= The request =
Count how many lines of the records below contain the word "button", and reply with only that number.

····················

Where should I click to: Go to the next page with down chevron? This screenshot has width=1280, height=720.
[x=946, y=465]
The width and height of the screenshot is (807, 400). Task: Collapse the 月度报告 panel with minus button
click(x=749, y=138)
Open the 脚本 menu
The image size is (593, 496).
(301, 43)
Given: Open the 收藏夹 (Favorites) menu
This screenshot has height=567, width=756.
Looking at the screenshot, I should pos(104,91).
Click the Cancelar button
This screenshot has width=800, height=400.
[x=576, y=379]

····················

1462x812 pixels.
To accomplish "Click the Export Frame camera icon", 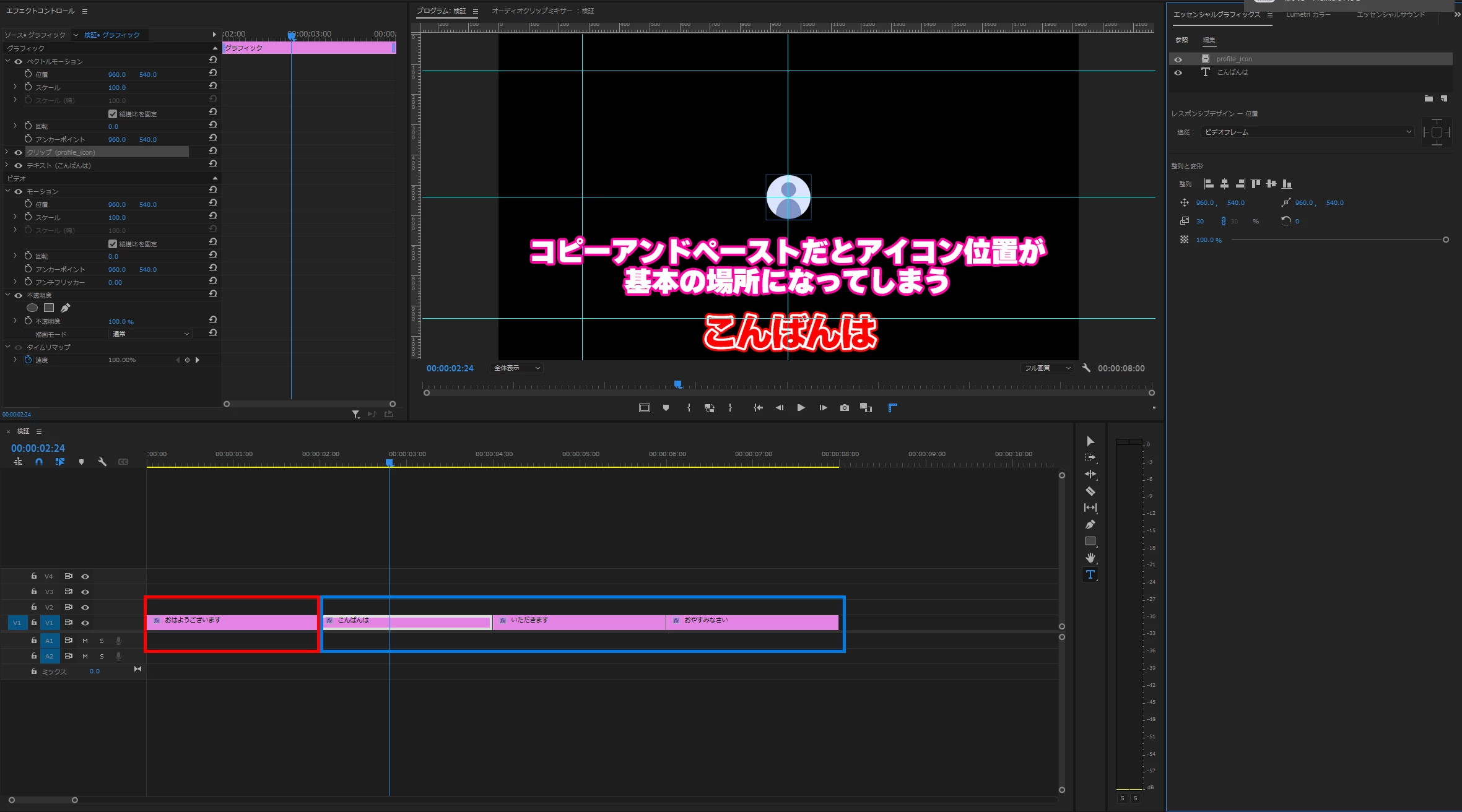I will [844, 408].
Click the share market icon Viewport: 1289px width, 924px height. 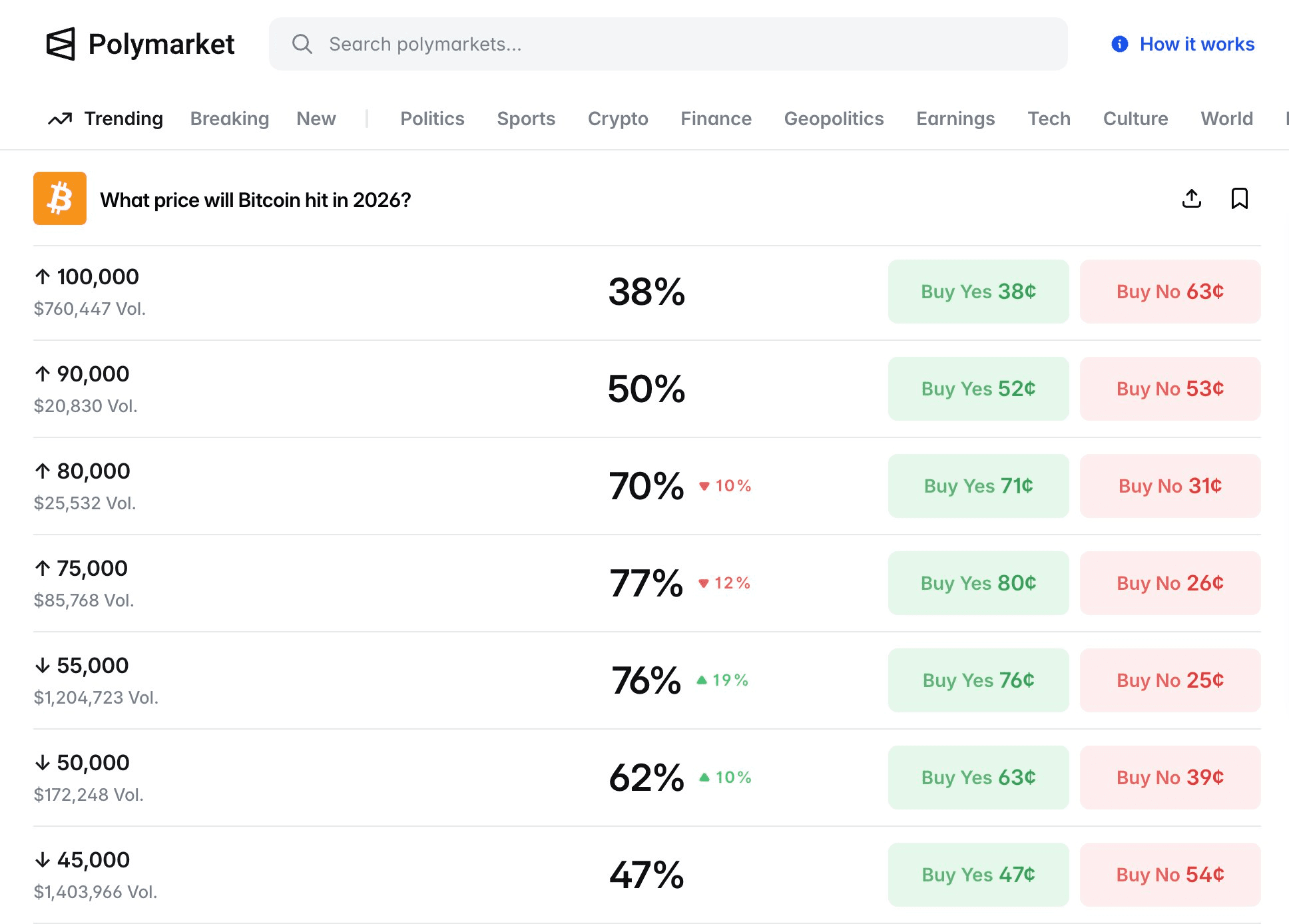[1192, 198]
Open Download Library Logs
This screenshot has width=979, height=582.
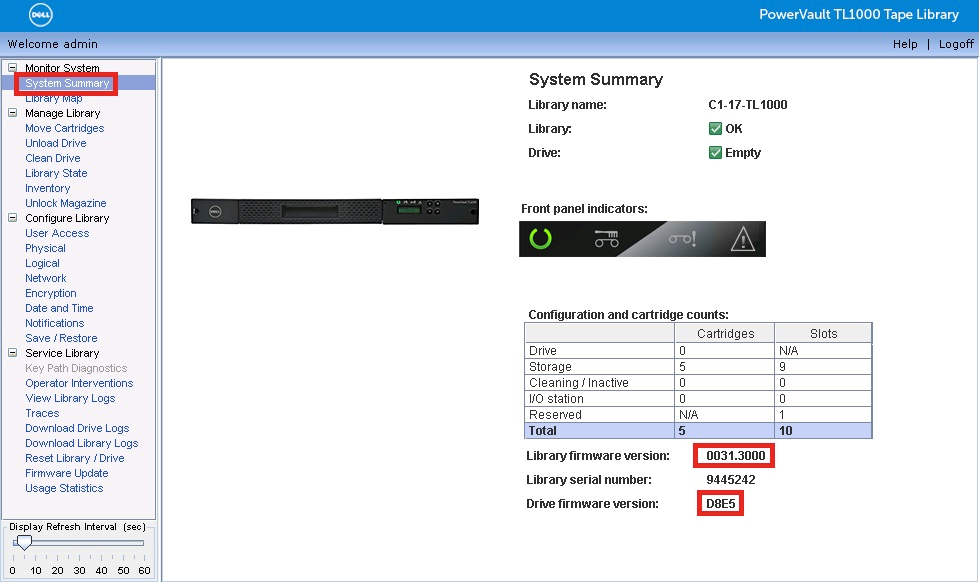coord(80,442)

····················

= Response to this exercise =
2